━━ Exercise materials

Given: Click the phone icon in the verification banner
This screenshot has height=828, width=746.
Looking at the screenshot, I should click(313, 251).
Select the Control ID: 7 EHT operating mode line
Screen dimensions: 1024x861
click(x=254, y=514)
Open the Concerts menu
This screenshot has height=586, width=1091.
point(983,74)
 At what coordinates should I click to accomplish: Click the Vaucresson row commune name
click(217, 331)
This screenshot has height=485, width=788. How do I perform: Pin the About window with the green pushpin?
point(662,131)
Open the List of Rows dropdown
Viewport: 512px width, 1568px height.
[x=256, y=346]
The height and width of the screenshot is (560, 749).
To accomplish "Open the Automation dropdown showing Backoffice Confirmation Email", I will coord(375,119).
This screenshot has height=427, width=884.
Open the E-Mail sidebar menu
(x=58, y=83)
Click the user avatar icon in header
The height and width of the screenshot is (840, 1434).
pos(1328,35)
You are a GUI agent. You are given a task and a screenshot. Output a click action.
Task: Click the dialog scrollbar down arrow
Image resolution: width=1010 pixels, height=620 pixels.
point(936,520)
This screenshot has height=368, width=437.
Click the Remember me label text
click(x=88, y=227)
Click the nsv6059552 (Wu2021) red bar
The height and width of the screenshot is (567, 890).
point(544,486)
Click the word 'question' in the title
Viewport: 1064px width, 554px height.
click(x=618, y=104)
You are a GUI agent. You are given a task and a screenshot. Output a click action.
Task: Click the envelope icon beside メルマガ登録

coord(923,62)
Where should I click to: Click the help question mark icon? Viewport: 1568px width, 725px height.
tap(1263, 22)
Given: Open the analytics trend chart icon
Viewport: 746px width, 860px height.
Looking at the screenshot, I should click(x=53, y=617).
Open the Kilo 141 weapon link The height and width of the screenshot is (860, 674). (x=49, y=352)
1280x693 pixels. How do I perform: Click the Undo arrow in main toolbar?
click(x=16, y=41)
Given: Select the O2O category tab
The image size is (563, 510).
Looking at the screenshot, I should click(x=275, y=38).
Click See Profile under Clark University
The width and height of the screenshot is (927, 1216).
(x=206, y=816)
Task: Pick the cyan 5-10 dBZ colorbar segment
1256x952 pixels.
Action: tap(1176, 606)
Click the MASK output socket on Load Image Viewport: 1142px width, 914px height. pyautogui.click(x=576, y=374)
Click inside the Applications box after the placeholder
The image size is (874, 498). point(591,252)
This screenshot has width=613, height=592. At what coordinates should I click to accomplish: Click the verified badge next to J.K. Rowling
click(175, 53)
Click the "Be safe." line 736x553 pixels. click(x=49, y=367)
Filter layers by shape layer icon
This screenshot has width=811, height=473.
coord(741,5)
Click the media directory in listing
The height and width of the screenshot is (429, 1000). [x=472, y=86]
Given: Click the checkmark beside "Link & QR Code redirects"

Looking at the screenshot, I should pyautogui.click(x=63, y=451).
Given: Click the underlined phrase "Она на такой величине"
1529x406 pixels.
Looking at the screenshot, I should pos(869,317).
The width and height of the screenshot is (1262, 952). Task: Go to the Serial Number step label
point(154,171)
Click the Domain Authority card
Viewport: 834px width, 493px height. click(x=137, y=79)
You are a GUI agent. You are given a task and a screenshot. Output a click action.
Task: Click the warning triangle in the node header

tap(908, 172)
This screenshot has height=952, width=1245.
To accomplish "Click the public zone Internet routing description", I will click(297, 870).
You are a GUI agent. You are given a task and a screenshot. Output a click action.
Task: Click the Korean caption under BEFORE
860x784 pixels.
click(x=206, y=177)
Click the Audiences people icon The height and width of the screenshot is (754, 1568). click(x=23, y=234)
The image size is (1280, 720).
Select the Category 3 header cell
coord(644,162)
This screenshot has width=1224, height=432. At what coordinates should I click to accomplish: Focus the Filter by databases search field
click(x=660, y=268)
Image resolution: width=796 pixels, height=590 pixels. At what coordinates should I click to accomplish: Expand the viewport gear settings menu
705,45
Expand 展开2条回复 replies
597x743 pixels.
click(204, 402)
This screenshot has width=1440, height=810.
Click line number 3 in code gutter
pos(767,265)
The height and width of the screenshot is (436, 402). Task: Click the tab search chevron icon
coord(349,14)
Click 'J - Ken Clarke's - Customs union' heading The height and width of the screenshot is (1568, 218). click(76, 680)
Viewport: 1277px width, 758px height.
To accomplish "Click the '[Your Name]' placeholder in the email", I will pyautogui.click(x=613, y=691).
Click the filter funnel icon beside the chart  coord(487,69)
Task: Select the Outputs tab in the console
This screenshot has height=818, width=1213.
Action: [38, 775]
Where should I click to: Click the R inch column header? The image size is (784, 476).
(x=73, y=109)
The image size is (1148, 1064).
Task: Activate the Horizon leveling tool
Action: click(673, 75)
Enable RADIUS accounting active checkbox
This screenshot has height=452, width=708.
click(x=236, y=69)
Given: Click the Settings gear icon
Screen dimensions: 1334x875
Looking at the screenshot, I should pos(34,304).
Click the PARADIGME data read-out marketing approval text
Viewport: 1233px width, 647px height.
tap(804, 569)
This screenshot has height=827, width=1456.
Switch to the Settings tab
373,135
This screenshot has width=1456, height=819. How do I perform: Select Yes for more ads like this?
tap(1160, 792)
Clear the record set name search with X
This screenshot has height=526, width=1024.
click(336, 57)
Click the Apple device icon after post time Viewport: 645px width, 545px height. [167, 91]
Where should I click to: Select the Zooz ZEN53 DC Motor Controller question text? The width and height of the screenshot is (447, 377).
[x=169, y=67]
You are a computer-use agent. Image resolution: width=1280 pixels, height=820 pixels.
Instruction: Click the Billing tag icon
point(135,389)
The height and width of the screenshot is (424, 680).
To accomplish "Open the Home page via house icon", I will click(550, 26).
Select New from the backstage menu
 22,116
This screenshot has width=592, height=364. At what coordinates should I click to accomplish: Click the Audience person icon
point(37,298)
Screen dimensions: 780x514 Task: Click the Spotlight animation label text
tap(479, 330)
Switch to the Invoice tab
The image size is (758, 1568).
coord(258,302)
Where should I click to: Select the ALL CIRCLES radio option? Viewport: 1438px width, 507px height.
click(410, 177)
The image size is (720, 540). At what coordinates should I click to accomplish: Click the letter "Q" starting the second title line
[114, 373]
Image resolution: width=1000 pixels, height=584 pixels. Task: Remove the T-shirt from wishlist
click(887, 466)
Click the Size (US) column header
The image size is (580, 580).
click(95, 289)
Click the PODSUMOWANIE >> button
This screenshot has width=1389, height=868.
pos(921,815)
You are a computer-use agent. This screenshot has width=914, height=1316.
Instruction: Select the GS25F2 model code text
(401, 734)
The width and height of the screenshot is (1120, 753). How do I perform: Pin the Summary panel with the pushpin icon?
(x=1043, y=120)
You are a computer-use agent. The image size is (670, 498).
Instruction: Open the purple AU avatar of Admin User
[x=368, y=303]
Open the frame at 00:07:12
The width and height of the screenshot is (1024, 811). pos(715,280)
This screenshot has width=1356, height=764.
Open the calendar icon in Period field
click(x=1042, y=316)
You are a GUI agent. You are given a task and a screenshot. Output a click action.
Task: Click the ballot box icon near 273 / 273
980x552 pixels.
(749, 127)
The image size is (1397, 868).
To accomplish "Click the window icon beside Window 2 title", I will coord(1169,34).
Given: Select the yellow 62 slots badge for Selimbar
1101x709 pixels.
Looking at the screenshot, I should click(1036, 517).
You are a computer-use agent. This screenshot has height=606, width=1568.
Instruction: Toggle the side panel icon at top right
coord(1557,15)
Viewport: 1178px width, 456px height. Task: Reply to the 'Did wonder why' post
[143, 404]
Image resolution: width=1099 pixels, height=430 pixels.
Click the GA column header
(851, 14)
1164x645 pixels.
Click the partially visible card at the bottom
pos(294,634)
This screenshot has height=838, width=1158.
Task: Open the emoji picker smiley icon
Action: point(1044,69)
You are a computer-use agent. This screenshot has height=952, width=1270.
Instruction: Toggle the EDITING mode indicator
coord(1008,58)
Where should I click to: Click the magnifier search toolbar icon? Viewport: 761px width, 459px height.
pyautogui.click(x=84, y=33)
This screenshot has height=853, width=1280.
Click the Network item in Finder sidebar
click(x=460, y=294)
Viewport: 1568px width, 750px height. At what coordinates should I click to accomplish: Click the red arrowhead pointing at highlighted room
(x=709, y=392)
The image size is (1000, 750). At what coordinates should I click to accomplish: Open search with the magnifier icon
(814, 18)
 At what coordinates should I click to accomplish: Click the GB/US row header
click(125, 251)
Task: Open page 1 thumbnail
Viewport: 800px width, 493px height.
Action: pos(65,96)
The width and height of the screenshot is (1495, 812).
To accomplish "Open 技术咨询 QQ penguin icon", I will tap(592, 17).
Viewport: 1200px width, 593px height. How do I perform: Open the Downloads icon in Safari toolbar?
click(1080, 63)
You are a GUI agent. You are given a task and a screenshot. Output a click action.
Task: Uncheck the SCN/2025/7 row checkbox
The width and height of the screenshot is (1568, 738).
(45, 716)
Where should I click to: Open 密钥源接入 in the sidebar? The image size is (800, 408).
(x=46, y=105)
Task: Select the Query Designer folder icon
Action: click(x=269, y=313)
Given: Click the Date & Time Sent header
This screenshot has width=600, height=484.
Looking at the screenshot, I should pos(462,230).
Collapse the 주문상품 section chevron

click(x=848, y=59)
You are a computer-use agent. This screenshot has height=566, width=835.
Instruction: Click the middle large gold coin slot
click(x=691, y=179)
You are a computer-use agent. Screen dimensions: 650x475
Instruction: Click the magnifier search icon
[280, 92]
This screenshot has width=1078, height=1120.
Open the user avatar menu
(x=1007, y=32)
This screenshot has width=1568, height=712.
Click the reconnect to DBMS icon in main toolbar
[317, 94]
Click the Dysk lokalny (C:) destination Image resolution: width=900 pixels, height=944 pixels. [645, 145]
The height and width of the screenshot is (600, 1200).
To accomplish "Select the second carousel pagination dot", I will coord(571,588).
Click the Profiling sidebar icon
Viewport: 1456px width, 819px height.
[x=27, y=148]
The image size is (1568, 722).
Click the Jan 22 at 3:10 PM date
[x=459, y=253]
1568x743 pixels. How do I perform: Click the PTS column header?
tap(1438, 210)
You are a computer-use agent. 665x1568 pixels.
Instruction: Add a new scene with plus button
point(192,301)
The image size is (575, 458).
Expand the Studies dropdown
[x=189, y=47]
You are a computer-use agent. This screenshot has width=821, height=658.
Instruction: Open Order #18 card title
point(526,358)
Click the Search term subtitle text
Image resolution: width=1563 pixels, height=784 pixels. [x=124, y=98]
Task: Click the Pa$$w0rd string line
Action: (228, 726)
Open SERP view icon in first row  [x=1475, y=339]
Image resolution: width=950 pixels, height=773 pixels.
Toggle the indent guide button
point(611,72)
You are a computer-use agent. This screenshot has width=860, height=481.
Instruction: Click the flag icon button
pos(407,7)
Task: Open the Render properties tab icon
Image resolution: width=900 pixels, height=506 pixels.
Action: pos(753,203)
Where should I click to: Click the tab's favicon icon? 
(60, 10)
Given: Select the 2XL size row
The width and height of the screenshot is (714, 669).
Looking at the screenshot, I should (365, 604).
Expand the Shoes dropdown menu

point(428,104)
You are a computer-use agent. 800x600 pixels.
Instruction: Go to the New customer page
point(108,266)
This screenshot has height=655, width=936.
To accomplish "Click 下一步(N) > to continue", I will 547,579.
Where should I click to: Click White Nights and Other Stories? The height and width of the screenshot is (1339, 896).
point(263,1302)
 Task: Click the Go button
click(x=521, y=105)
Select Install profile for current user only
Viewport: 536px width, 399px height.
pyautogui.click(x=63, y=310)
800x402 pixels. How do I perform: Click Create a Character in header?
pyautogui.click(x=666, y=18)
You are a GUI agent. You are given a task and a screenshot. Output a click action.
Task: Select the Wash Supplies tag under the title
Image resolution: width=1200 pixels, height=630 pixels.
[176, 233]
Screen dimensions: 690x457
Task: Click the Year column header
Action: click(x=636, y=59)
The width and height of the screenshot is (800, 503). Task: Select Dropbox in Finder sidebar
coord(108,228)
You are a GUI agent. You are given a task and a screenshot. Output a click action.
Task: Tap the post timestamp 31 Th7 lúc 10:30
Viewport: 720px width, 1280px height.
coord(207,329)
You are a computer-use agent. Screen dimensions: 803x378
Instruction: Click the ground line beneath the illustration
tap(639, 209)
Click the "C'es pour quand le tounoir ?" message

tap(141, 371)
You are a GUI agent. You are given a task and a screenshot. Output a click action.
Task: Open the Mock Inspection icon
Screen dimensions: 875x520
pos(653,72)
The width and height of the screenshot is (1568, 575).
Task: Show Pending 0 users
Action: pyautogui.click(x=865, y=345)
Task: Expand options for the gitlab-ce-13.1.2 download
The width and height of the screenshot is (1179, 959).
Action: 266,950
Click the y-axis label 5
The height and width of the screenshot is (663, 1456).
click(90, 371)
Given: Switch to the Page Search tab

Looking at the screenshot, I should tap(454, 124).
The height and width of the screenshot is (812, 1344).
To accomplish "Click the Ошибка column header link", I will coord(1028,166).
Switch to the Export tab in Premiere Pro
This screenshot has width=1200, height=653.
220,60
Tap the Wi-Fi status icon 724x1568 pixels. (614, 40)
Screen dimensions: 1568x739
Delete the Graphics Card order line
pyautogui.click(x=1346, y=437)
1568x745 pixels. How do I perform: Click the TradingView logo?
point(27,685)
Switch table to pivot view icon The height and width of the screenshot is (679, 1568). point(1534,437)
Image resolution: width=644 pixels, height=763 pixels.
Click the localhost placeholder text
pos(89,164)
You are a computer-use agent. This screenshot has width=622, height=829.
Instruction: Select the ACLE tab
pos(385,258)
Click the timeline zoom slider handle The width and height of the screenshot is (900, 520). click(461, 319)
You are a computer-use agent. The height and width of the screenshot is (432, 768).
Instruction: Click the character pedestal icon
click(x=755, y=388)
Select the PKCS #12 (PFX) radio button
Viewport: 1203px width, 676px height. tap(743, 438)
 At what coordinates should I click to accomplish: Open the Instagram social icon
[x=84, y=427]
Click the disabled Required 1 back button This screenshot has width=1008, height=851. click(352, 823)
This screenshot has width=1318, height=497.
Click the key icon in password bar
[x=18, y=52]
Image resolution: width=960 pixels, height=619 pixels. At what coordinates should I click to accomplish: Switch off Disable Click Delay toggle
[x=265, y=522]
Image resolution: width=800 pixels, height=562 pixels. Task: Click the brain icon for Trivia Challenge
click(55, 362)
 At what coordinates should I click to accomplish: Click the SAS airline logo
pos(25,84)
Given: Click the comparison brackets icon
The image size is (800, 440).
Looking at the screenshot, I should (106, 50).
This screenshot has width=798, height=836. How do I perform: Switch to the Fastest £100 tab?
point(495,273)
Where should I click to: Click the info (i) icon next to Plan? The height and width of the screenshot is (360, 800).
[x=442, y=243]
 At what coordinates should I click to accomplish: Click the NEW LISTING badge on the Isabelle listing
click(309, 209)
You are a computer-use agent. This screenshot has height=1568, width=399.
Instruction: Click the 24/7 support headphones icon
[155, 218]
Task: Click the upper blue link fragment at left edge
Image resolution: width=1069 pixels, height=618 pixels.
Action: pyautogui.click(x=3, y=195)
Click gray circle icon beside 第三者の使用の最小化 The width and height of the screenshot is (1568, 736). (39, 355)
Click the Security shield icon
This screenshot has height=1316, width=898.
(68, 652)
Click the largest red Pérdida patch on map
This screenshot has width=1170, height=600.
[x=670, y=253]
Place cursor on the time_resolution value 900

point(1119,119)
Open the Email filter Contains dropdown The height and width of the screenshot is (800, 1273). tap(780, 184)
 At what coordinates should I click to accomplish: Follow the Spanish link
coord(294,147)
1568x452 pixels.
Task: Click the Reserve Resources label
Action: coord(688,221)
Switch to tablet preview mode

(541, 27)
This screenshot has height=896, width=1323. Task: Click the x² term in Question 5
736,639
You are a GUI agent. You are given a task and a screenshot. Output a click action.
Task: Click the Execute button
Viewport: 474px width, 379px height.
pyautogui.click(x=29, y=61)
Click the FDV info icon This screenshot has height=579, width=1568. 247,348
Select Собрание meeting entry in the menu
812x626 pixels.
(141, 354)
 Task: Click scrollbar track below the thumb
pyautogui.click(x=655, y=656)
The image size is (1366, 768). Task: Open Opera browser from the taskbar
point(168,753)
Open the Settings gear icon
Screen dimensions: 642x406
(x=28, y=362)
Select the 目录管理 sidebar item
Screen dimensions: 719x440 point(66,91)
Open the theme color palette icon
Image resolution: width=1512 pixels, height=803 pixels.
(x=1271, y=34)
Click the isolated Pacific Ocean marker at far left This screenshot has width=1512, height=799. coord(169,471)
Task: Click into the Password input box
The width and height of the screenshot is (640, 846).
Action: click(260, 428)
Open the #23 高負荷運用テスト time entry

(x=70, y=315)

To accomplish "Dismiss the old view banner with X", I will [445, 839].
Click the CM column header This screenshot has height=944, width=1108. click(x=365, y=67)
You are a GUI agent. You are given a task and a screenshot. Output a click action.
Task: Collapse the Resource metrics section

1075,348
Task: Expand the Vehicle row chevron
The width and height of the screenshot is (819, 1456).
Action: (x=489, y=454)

━━━━

* Description of the task:
Would you filter the entries above and keep each line that has the word "left"?

* Answer to this exercise:
Task: Click the upper blue link fragment at left edge
Click the isolated Pacific Ocean marker at far left This screenshot has width=1512, height=799. coord(169,471)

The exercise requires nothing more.